Texto proporcionado
----

Paghitruz
Güor, "zorro cazador de leones" nació hacia
1825 a orillas de la laguna Leuvucó, (30
kilómetros de Victorica, nordeste de La
Pampa). Fue el segundo hijo del cacique
Painé y de una cautiva.
Los niños aprendían temprano a prepararse
para la guerra contra los huincas y el cuidado
del ganado. Cuando los adultos salían de
cacería o a maloquear, los chicos se quedaban
cuidando las caballadas de reserva, a veces
muy lejos de la toldería.
Así fue como Paghitruz y otros chicos indígenas
fueron tomados prisioneros junto a la laguna
de Langhelo, cerca de Melincué, mientras
los lanceros intentaban un malón hacia la
frontera norte. La partida militar los trasladó
engrillados hasta Santos Lugares. Poco después
los llevó en presencia de Juan Manuel de
Rosas.
Al enterarse de que Paghitruz era hijo de
un cacique famoso, el Restaurador "le hizo
bautizar, sirviéndole de padrino, le puso
Mariano en la pila, le dio su apellido y
le mandó con los otros de peón a su estancia
del Pino", cuenta Mansilla, él mismo sobrino
de Rosas.
Entre rebencazos gratuitos y muestras de
afecto, allí aprendió a leer y escribir,
y se hizo diestro en las faenas rurales.
"Nadie bolea, ni piala, ni sujeta un potro
del cabestro como él", diría el escritor.
Pero en seis años no perdieron la nostalgia
por la toldería. Una noche de luna llena
de 1840, los chicos ranqueles montaron los
mejores caballos y escaparon. Anduvieron
perdidos, pero lograron escabullirse de
sus perseguidores y engañar a la Policía.

----

Tarea 1
Enumere todos los lugares que el texto sobre Paghitruz menciona con nombre propio.
Tarea 2
Reproduzca sin cambios el fragmento del texto sobre Paghitruz que va de "Los niños aprendían" a "de la toldería.".

----

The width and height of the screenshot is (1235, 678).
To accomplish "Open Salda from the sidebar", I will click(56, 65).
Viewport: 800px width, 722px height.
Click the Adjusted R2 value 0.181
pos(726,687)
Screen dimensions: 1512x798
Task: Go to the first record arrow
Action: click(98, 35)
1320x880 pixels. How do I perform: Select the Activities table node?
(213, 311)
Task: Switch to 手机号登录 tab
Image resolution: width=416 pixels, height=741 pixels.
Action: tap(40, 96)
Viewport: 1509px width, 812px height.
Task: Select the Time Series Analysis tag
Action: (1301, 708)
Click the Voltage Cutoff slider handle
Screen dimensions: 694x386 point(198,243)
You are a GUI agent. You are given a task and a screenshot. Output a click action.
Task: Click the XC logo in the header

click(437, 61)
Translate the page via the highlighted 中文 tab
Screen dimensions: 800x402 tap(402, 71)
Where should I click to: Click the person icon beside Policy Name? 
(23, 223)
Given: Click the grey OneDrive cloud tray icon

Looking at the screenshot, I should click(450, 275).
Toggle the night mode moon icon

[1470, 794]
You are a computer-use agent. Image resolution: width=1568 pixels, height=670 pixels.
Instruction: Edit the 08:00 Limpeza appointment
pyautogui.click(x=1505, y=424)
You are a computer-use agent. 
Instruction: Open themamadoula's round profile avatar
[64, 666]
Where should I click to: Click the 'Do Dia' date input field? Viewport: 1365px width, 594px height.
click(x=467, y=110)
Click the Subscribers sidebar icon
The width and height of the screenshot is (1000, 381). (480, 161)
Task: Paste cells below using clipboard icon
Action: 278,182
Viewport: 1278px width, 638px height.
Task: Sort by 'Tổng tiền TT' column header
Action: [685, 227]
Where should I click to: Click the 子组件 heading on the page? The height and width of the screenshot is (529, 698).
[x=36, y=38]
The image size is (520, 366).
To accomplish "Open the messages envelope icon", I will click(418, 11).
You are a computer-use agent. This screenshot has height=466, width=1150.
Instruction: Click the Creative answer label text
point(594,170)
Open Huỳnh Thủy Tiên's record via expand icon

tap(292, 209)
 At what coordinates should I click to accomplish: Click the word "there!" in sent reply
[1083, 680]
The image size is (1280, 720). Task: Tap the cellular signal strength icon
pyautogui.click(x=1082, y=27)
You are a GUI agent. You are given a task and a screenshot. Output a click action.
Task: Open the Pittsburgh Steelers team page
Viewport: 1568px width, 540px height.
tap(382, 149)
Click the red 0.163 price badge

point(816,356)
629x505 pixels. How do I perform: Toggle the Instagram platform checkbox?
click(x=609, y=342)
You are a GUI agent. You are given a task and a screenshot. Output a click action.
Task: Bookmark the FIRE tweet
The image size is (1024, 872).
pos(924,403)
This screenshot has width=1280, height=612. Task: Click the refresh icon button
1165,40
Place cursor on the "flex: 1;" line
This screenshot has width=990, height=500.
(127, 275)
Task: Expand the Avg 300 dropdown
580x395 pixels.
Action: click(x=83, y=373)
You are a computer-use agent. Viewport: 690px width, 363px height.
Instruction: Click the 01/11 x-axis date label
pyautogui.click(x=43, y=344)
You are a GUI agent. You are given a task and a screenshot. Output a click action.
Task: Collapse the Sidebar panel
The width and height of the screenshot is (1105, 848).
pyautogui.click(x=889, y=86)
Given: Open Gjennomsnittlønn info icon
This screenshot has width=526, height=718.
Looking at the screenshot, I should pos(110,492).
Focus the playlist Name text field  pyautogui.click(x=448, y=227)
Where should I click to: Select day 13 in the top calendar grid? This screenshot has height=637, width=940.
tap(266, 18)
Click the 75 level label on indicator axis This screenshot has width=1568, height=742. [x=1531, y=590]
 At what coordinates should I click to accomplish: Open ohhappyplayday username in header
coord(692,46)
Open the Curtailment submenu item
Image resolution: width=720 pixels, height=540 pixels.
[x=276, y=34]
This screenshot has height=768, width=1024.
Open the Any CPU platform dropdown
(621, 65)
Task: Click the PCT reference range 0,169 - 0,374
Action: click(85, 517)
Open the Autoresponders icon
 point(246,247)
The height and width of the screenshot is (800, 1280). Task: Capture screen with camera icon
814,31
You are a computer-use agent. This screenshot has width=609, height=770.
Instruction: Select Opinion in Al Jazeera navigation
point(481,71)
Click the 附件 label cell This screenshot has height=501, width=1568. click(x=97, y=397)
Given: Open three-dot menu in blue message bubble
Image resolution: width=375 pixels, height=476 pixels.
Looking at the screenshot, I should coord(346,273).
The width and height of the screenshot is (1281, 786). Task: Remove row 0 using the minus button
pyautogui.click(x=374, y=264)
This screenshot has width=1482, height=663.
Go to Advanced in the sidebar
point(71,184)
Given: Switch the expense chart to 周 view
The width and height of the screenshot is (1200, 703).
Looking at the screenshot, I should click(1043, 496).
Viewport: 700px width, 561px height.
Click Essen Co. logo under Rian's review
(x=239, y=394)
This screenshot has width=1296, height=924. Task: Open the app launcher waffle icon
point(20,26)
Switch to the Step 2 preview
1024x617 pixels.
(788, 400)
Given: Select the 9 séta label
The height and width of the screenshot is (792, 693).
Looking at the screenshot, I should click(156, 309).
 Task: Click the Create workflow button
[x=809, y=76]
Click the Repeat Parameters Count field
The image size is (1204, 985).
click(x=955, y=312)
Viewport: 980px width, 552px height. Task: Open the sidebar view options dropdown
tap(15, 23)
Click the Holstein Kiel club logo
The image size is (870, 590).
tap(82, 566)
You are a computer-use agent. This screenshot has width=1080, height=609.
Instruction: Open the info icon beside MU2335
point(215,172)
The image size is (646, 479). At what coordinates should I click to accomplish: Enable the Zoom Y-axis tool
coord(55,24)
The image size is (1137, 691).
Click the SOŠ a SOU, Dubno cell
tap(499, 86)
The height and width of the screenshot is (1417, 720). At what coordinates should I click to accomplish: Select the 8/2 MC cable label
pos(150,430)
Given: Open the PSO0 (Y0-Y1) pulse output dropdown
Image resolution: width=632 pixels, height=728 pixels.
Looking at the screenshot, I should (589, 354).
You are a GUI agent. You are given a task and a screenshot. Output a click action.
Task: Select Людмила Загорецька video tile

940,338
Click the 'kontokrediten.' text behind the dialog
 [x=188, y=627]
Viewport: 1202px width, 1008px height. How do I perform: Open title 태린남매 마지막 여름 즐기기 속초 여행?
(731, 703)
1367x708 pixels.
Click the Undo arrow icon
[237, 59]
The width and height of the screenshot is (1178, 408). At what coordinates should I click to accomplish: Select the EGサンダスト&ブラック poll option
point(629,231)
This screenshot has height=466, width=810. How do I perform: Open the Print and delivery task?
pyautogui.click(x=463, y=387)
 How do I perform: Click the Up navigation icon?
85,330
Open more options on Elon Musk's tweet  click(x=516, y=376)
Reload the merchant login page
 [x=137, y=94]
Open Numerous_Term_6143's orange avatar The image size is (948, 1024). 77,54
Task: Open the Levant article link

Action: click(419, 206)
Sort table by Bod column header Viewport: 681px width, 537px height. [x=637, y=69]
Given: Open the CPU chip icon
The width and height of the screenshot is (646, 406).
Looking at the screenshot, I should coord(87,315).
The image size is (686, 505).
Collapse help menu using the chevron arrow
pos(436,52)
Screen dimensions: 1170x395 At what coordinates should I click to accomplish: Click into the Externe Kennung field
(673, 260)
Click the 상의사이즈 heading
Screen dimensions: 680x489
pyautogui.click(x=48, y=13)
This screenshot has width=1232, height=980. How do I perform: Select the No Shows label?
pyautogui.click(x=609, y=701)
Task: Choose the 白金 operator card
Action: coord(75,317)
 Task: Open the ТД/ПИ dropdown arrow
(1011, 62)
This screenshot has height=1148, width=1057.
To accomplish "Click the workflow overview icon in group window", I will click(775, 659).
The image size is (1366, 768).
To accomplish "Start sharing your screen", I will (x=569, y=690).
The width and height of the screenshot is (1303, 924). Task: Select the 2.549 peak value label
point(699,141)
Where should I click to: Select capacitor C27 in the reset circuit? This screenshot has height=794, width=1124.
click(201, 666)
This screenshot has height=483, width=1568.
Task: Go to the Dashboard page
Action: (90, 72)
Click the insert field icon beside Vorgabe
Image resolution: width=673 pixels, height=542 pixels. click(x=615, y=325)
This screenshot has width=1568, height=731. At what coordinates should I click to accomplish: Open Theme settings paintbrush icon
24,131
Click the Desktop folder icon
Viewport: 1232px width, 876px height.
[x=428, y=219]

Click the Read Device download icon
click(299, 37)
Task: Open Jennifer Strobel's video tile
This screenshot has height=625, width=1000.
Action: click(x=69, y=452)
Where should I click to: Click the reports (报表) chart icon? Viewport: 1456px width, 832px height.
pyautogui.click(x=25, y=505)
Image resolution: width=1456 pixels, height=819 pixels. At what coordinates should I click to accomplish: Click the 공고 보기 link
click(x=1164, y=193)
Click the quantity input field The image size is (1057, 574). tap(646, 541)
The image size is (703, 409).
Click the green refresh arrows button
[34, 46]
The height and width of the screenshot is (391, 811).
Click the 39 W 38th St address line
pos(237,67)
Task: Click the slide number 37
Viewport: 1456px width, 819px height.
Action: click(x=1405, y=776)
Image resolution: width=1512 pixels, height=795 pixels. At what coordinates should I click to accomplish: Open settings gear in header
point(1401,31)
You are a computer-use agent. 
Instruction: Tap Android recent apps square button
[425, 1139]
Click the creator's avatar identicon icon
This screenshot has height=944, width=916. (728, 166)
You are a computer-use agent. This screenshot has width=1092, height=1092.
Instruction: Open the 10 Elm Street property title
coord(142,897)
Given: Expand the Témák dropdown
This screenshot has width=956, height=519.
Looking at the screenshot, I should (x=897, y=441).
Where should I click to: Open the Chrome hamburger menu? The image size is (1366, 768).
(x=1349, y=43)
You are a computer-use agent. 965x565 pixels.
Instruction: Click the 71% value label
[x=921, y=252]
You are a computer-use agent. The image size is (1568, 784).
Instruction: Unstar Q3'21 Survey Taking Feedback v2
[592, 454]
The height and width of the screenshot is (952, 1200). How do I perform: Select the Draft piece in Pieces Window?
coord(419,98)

----

Respuesta 1
Laguna Leuvucó, Victorica, La Pampa, laguna de Langhelo, Melincué, Santos Lugares, estancia del Pino

Respuesta 2
Los niños aprendían temprano a prepararse
para la guerra contra los huincas y el cuidado
del ganado. Cuando los adultos salían de
cacería o a maloquear, los chicos se quedaban
cuidando las caballadas de reserva, a veces
muy lejos de la toldería.